赵蟠身后的几个跟班更是噤若寒蝉,悄悄往后缩了缩。
“楚世子教训的是,”赵蟠勉强挤出一丝笑容,讪讪道,“是在下失言了,这就离开,这就离开。”
说完,他狠狠瞪了我和林晚晴一眼(主要是我,毕竟他觉得是我引来了楚晏),带着那几人灰溜溜地快步走开了。
周围若有若无的打量目光也纷纷收了回去。
一场风波,竟被楚晏三言两语化解于无形。
我暗暗松了口气,松开下意识攥紧的拳头(刚才差点没忍住想给那赵蟠一下),转头看向楚晏,正对上他望过来的目光。
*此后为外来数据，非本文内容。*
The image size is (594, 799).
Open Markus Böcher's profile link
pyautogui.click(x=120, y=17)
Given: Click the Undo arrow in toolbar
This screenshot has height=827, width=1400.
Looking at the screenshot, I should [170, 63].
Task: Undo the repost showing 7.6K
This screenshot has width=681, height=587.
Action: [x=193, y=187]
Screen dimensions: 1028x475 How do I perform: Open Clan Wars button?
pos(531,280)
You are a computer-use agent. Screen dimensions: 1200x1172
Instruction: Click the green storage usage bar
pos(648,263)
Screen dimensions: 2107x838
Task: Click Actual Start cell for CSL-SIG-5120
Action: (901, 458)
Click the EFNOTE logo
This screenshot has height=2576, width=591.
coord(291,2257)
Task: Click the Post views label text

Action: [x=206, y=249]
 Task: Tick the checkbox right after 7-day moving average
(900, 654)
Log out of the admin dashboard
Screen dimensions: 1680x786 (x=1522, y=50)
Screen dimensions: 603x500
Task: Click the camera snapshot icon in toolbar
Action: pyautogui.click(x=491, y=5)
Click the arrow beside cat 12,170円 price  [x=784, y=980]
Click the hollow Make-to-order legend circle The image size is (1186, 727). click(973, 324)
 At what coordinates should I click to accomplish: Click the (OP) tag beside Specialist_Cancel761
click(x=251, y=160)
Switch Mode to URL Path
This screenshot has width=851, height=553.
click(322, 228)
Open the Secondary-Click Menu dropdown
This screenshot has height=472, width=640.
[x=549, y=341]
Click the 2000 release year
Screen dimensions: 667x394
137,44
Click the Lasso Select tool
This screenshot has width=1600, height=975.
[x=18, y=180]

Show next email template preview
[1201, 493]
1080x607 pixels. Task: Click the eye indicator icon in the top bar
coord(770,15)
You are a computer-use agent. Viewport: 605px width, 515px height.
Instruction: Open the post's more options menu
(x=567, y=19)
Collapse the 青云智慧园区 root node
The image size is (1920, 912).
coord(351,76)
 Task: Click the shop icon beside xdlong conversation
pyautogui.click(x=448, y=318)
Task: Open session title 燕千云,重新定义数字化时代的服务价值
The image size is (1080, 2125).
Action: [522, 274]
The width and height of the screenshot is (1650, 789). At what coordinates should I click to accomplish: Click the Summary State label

他眼神依旧平静,但在我看向他时,几不可察地微微颔首,随即转身,若无其事地走向他自己的位置,仿佛刚才真的只是恰好路过,顺手维持了一下课堂秩序。
“琉璃……”林晚晴轻轻拉住我的衣袖,声音还带着后怕的颤抖,“多谢你,还有……多谢楚世子。”
我拍了拍她的手背,安抚道:“没事了,晚晴姐姐。” 心里却对楚晏这番“解围”有了新的评估。
他出现得恰到好处,言语分寸拿捏得极准,既解决了麻烦,又全了双方颜面,最重要的是,完全没有暴露我们之间那点“不同寻常”的关系。
这家伙,不仅眼神毒,心思也缜密得很。
经此一事,我越发觉得,在这看似平静实则暗流涌动的皇家学堂里,有个这样的“知情者”在一旁,似乎……也不全是坏事。
至少,在我这身“娇弱”皮囊还能发挥作用的时候,他偶尔的“路过”,能帮我省去不少麻烦。
我看着楚晏清瘦挺拔的背影,第一次觉得,那抹月白色,在这纷扰的学堂里,竟有那么一点点……顺眼。